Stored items
=====

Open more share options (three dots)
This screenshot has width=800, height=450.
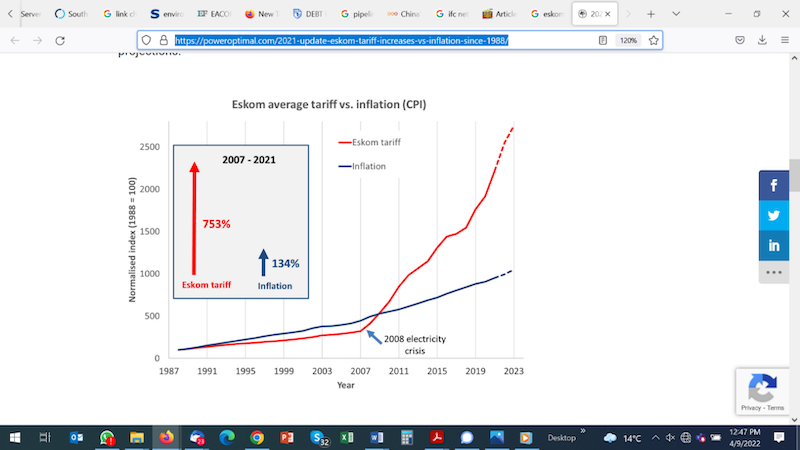click(x=773, y=272)
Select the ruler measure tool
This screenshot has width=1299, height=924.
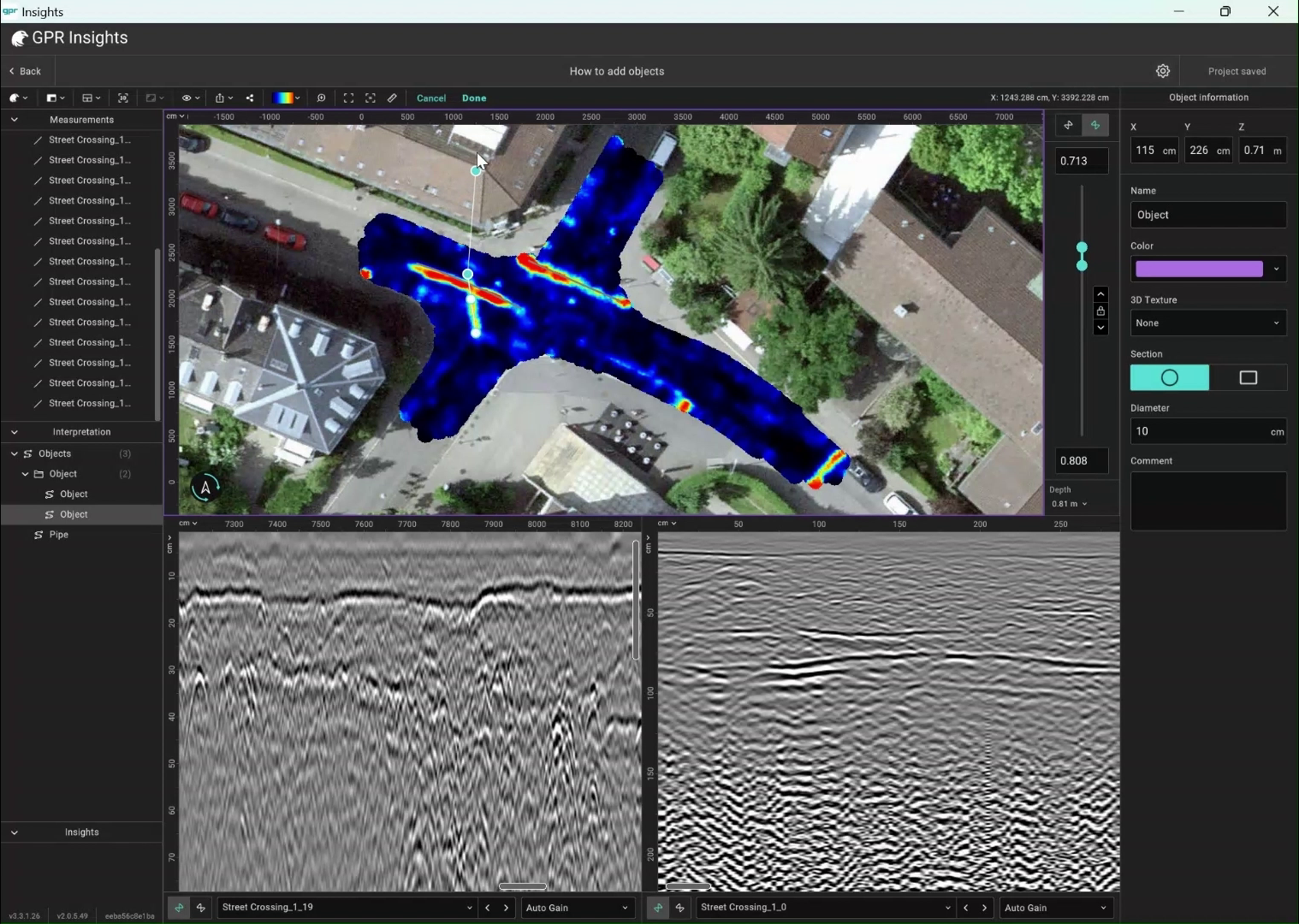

=====

Could you give all the records again, exactly, minus the pictures?

Open more share options (three dots)
This screenshot has width=800, height=450.
click(x=773, y=272)
Select the ruler measure tool
This screenshot has width=1299, height=924.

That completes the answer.